-- start Entries --

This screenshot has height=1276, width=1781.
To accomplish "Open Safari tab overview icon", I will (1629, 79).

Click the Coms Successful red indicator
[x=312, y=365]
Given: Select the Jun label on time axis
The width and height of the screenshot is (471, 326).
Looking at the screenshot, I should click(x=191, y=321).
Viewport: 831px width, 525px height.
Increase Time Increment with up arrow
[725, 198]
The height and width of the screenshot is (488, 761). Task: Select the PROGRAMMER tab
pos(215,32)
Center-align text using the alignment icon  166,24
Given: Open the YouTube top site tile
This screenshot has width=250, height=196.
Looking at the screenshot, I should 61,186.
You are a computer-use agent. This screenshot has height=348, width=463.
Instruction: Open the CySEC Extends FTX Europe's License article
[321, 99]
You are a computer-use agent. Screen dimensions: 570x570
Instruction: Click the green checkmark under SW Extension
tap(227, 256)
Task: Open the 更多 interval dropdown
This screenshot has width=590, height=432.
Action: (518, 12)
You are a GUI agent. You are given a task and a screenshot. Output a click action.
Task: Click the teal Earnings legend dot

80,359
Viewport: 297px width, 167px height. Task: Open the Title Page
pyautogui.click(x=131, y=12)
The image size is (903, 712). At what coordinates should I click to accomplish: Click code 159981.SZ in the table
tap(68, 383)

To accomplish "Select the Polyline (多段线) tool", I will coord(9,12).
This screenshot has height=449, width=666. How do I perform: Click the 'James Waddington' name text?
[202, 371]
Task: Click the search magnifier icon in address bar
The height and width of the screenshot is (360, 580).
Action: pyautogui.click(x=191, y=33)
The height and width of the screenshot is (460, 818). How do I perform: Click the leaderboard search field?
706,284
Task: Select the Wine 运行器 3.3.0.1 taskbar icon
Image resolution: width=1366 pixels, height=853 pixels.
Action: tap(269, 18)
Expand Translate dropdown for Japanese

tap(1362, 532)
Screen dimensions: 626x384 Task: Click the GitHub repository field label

-- end Entries --

Rewrite the records above, replacing "Instruction" with "Directive" and leaving everything else unchanged.

This screenshot has height=1276, width=1781.
To accomplish "Open Safari tab overview icon", I will (1629, 79).

Click the Coms Successful red indicator
[x=312, y=365]
Given: Select the Jun label on time axis
The width and height of the screenshot is (471, 326).
Looking at the screenshot, I should click(x=191, y=321).
Viewport: 831px width, 525px height.
Increase Time Increment with up arrow
[725, 198]
The height and width of the screenshot is (488, 761). Task: Select the PROGRAMMER tab
pos(215,32)
Center-align text using the alignment icon  166,24
Given: Open the YouTube top site tile
This screenshot has width=250, height=196.
Looking at the screenshot, I should 61,186.
You are a computer-use agent. This screenshot has height=348, width=463.
Directive: Open the CySEC Extends FTX Europe's License article
[321, 99]
You are a computer-use agent. Screen dimensions: 570x570
Directive: Click the green checkmark under SW Extension
tap(227, 256)
Task: Open the 更多 interval dropdown
This screenshot has width=590, height=432.
Action: (518, 12)
You are a GUI agent. You are given a task and a screenshot. Output a click action.
Task: Click the teal Earnings legend dot

80,359
Viewport: 297px width, 167px height. Task: Open the Title Page
pyautogui.click(x=131, y=12)
The image size is (903, 712). At what coordinates should I click to accomplish: Click code 159981.SZ in the table
tap(68, 383)

To accomplish "Select the Polyline (多段线) tool", I will coord(9,12).
This screenshot has height=449, width=666. How do I perform: Click the 'James Waddington' name text?
[202, 371]
Task: Click the search magnifier icon in address bar
The height and width of the screenshot is (360, 580).
Action: pyautogui.click(x=191, y=33)
The height and width of the screenshot is (460, 818). How do I perform: Click the leaderboard search field?
706,284
Task: Select the Wine 运行器 3.3.0.1 taskbar icon
Image resolution: width=1366 pixels, height=853 pixels.
Action: tap(269, 18)
Expand Translate dropdown for Japanese

tap(1362, 532)
Screen dimensions: 626x384 Task: Click the GitHub repository field label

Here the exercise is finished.